Podría haber llamado a media docena de viejos amigos, pero no lo hizo. Cuando iba de compras a la ciudad, procuraba no encontrarse con sus antiguos compañeros de escuela. Los conocidos surgían como de una versión cinematográfica de su pasado, cada uno en el papel de sí mismo, solo que más agradables de lo que jamás lo habían sido en la vida real. Solidarios con ella, se mostraban deseosos de conocer los detalles. ¿Cómo estaba Mark? ¿Recuperaría la normalidad? Ella les decía que ya casi lo había logrado.

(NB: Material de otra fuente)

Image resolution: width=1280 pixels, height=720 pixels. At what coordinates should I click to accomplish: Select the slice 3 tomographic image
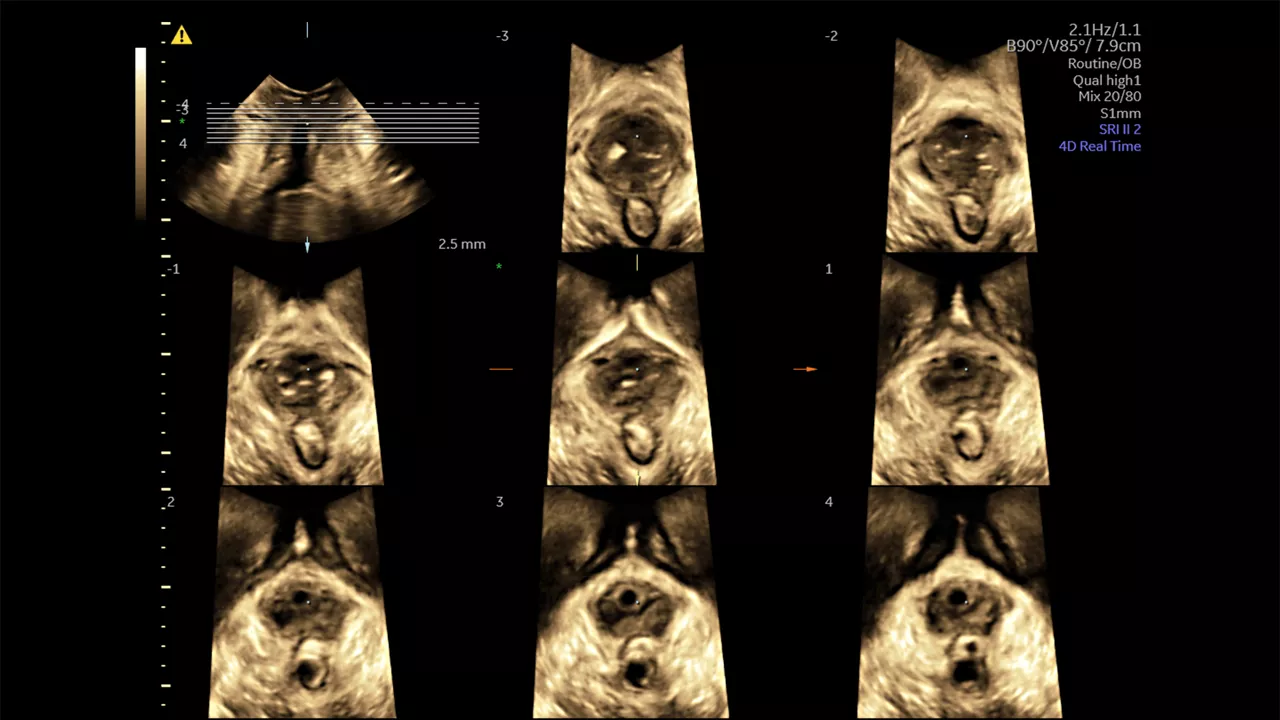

Aún tenía un número de teléfono en la mano. En aquellos días en que Mark la frustraba, volvía a casa con una botella de litro y medio de vino barato Gallo, el que bebía en su época universitaria, se emborrachaba lentamente mientras miraba el canal de películas clásicas y entonces marcaba los dígitos telefónicos, solo por la emoción de lo prohibido. Cuando iba por el cuarto número, recordaba que aún no estaba muerta. Cualquier cosa podía suceder todavía. Le había abandonado como al tabaco, aunque eliminarlo por completo de su torrente sanguíneo había requerido más tiempo. Karsh: el ingenioso, el hábil, el impenitente Robert Karsh, instituto de Kearney, curso de 1989, el estudiante con mayores perspectivas de mejorar las cosas, el eterno sobón al que ella cierta vez tuvo que expulsar de un coche a doscientos cincuenta kilómetros de ninguna parte; la única persona, aparte de su hermano, que siempre podía entrever sus intenciones. Ella oía su voz, en parte de evangelista y en parte de pornógrafo, haciéndola ya volver a ser ella, a solo tres números de seguir marcando.